Когда он отыскал отточенную под копье веточку и вернулся к станку, на парапете рядом с Сидором сидел татарин Ибрагим - домоуправский мусорщик и "старье-берем" по совместительству. Ибрагим был очень богатый, и тетя Глаша, считая на кухне его заработки, никак не могла досчитать до конца. Лицо у Ибрагима было печальное и оплывшее, как от зубной боли. Он был в латаном ватнике, который носил зимой и летом, и в мягких, тоже латаных сапогах. В плечах он был узок, бесформенно растекался к бедрам и казался вдвое ниже костистого Сидора в выцветшем френче.

- Ножи кухонные, столовые, фруктовые! Ножницы раскройные, маникюрные! Сохраняют форму, приобретают остроту, - нараспев объявил Сидор и в заключение щегольски протянул кухонное лезвие по кожаному ремню.

- Как это твоя без глаз точит? - спросил Ибрагим.

Сидор частыми движениями большого пальца пробежал лезвие и ответил поучительно:

- Лезвие, Ибрагим, руки чуют. Ему глаза без надобности.

Он оставил нож на расстеленной по парапету промасленной тряпочке и стал сворачивать цигарку.

- Кури, - сказал он, неловко ткнув кисет Ибрагиму.

- Моя не курит.

- Как поживаешь, Ибрагим? - спросил Сидор, засмоляя цигарку.

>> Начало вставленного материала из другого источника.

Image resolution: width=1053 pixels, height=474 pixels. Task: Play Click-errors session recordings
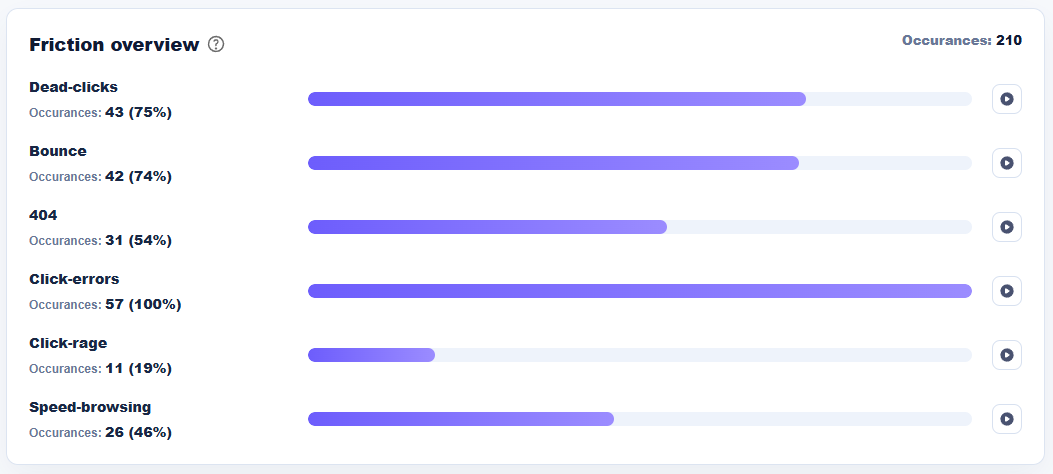1007,291
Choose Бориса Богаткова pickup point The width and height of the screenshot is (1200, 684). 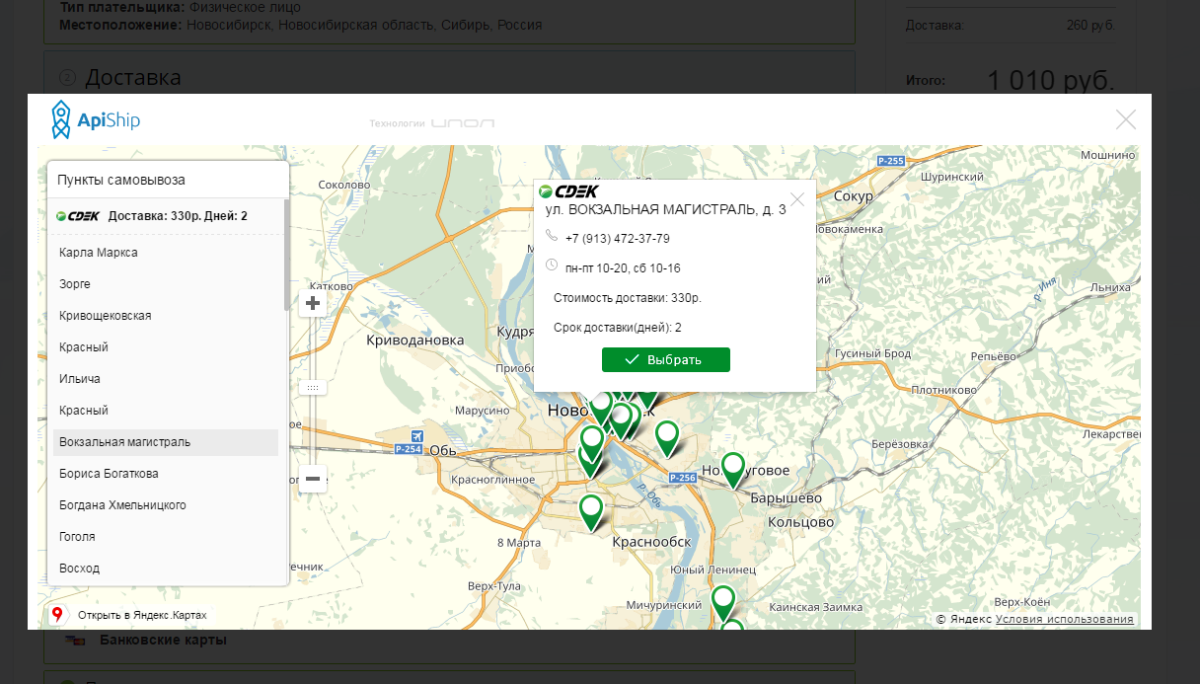click(x=108, y=474)
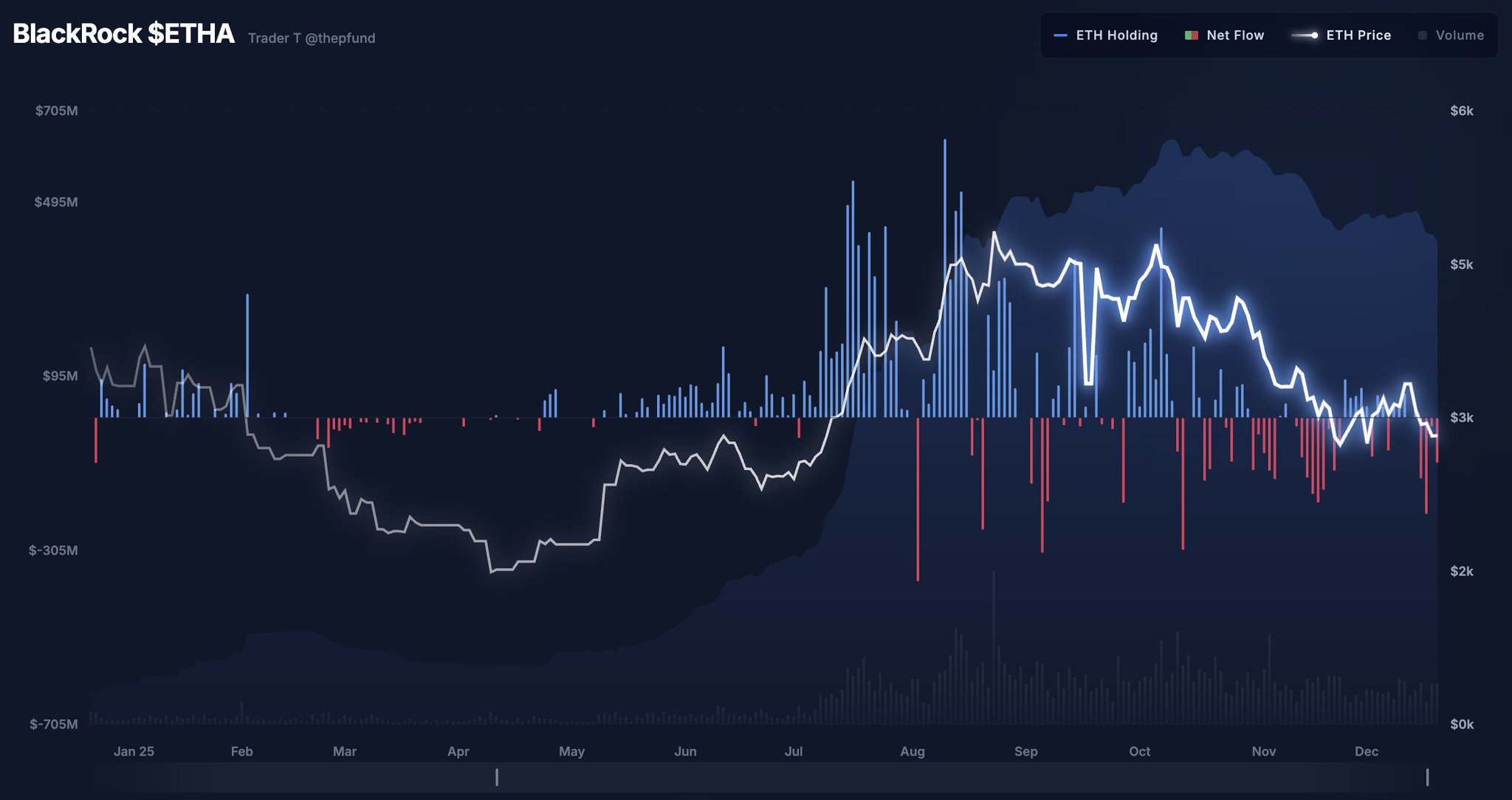Click the blue ETH Holding legend marker

(1061, 35)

Ибрагим поцокал языком и ответил:

- Плохо. Плохой война - плохой и жизнь. Тряпок нету, отхода нету. К свалкам дорога травкой поросла.

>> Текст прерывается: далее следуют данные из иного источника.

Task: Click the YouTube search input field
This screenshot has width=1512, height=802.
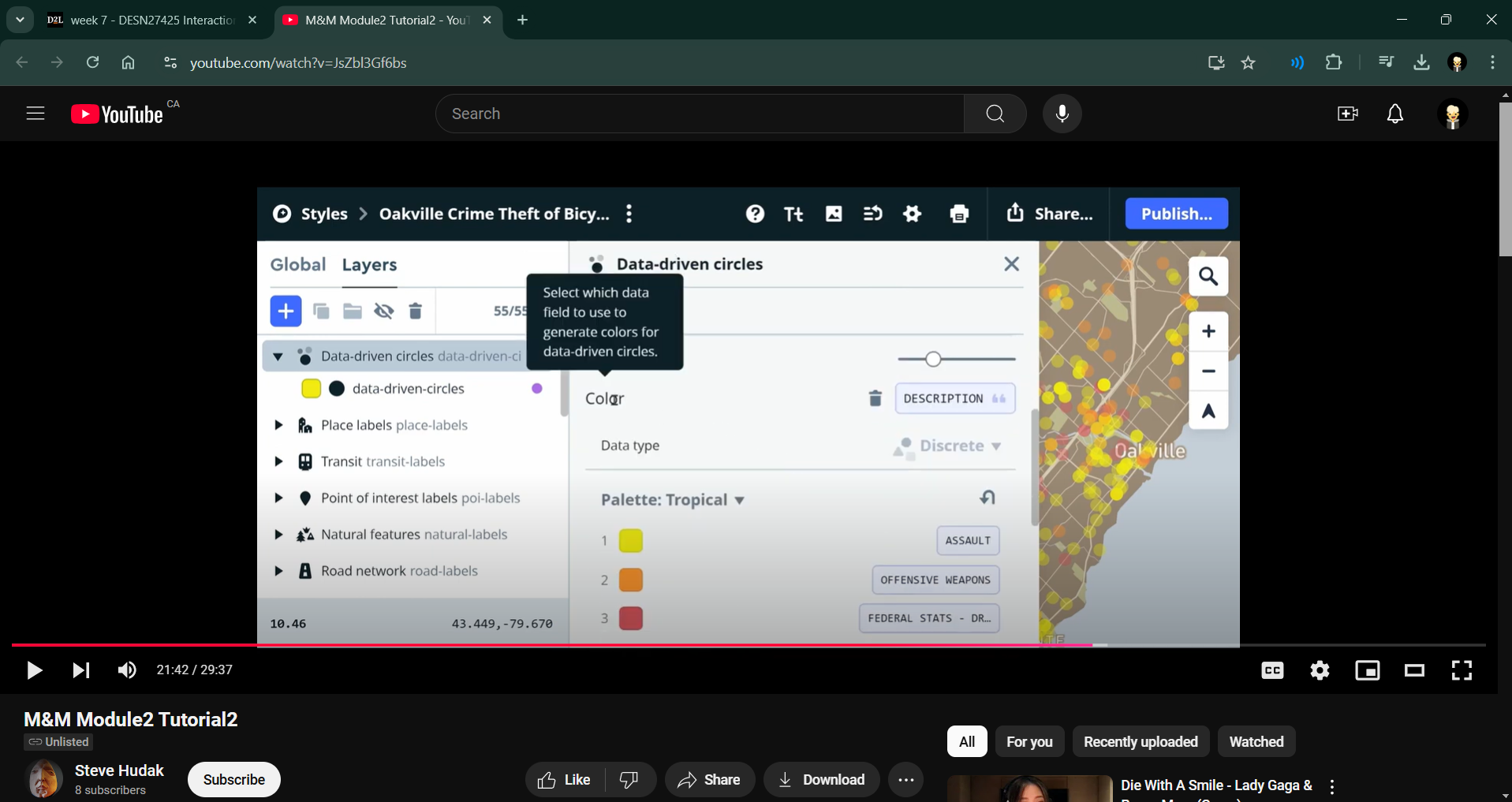Action: tap(702, 114)
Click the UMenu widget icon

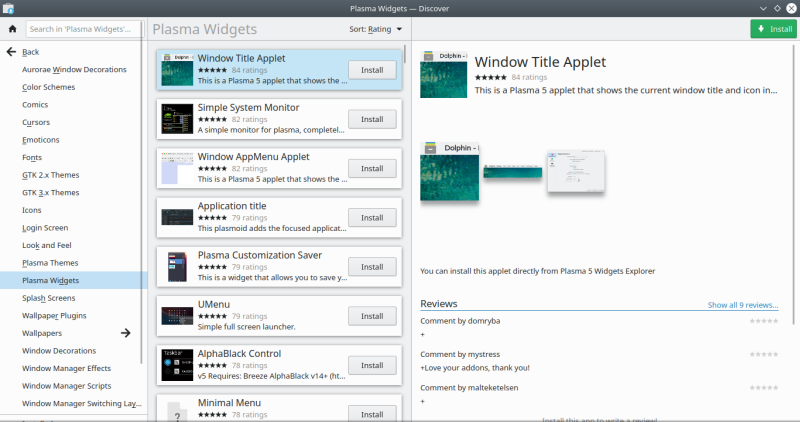[x=177, y=316]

- Откуда отходы, Ибрагим, когда сама жизнь отходами держится? - спросил Сидор, и на его тощей шее обозначились продольные складки темной кожи.

Ибрагим надолго зацокал.

- Но ведь живы. Я для того и точить выхожу - дескать, не задавил нас фашист, живем помаленьку. - Сидор прислушался и кивнул на распахнутое окно третьего этажа, из которого доносились приглушенные портьерой звуки фортепиано. - Может, и там человек для того старается. А по делу - так что точить ножи, коли их тупить нечем? Да что наши беды! Наши беды с детьми бедуют. Давно писем от сынов нету. А то часто писали.

Ибрагим поцокал и решительно поднялся.

- Пойду начальнику Пиводелову жаловаться.

- Это шкурнику, что ли?

- Не моя выбирала.

- На что жаловаться, Ибрагим, на войну?

- Моя не знает. Начальник знает. Нет работы - надо жаловаться.

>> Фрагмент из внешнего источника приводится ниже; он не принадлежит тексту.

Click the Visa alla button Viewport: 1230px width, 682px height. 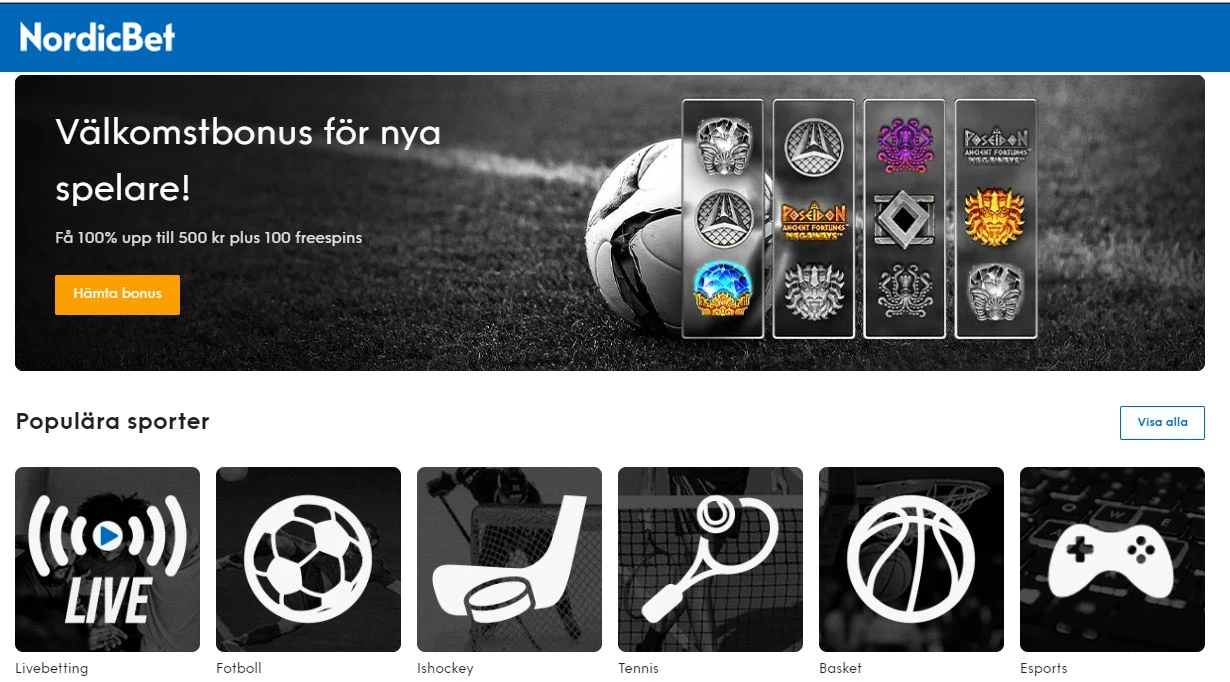(1162, 423)
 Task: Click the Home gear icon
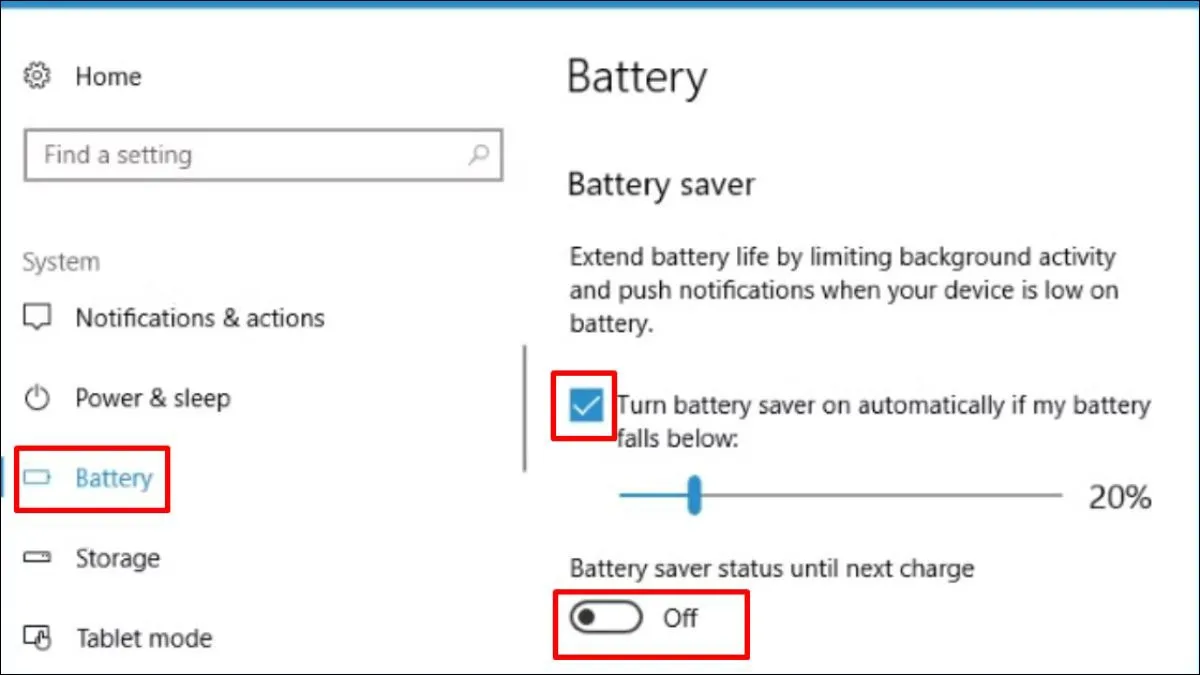tap(37, 76)
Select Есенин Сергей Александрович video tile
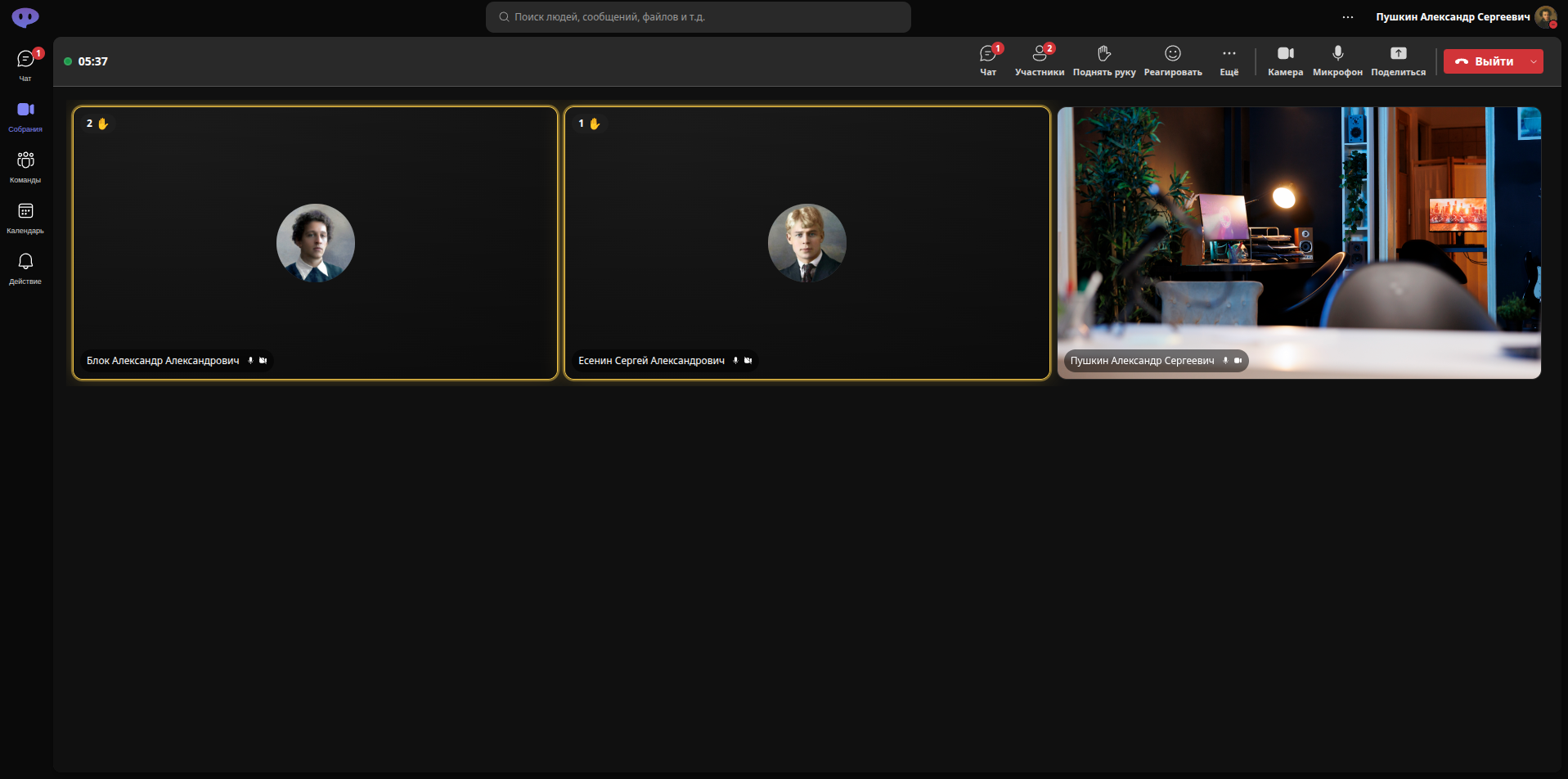This screenshot has width=1568, height=779. coord(807,243)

Ибрагим ушел, а Сидор в лад мыслям неторопливо вращал круг, уже сточивший Авдейкину веточку в кинжал, и прислушивался к мелодии, поднимавшейся частыми ударами к очеркнутому душой пределу и внезапно, беспорядочно срывавшейся со своего пути.

Когда от веточки ничего не осталось, Авдейка взобрался на насыпь, взглянул на большую лопату, которой орудовала Глаша, вскапывающая грядку под картошку, и вздохнул. Потом взял свою - детскую с красным черенком, - навалился на нее всем телом, чтобы копнуть глубже, и упал. Болонка, оказавшийся рядом, скромно хохотнул. Авдейка сделал вид, что не заметил, и продолжал копать. На соседней делянке неторопливо ворочала взрослой лопатой Иришка. Неожиданно прибежала ее мать, выхватила лопату, закричала, что надо копать глубже, и стала вонзать лезвие в красноватую землю, а потом закашлялась до пятен и убежала на завод. Иришка подняла лопату и продолжала копать с прежней неторопливостью. Иришка все делала по дому и училась хорошо, но что-то случившееся с ней после смерти отца с яблочным лицом было так нестерпимо ее матери, что она без повода ругала ее, била и плакала. И все, что днем вскапывала Иришка, по вечерам перекапывала ее мать.